* [About this task]:
Beginning at the line that contains "Screen dimensions: 860x793" and ending at the last line of the records below, retype each line exactly and add nothing.

[Exercise data]

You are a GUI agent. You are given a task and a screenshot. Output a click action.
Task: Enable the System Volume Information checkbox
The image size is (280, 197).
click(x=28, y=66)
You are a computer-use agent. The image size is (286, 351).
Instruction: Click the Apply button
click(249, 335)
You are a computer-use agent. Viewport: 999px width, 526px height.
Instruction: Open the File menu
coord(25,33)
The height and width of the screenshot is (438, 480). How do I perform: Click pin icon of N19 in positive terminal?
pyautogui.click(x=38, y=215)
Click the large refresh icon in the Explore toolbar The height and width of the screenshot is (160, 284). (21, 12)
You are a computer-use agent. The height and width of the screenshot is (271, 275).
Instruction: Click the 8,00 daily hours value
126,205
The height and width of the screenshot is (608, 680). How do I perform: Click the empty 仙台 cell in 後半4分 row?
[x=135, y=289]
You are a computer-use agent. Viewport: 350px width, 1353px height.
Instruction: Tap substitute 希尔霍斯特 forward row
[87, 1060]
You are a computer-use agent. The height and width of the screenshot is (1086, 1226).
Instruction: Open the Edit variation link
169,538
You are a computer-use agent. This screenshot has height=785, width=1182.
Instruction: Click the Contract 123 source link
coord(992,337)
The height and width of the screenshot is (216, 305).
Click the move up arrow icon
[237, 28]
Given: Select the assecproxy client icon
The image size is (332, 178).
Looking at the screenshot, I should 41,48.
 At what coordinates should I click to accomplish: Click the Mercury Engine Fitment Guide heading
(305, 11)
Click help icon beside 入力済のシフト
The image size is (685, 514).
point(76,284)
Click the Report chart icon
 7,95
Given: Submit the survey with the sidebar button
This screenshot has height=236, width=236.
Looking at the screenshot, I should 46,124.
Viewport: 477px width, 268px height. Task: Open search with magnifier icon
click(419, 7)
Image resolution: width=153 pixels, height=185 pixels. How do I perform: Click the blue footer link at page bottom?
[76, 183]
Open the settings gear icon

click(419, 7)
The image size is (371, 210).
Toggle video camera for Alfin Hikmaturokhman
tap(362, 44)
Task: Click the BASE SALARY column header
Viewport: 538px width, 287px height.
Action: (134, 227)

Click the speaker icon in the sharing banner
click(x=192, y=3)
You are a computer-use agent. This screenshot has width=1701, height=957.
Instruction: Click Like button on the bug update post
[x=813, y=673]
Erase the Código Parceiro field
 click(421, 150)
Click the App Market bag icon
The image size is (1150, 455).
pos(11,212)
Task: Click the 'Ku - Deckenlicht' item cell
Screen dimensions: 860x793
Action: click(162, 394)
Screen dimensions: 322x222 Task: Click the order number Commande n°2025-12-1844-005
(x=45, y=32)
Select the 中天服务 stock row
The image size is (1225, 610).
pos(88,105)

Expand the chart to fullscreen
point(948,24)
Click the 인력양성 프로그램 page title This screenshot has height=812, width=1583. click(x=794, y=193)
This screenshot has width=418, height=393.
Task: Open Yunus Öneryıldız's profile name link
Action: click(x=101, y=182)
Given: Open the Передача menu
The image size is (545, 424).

[/Exercise data]

* [Exercise result]:
Screen dimensions: 860x793
Action: click(162, 394)
Screen dimensions: 322x222 Task: Click the order number Commande n°2025-12-1844-005
(x=45, y=32)
Select the 中天服务 stock row
The image size is (1225, 610).
pos(88,105)

Expand the chart to fullscreen
point(948,24)
Click the 인력양성 프로그램 page title This screenshot has height=812, width=1583. click(x=794, y=193)
This screenshot has width=418, height=393.
Task: Open Yunus Öneryıldız's profile name link
Action: click(x=101, y=182)
Given: Open the Передача menu
The image size is (545, 424).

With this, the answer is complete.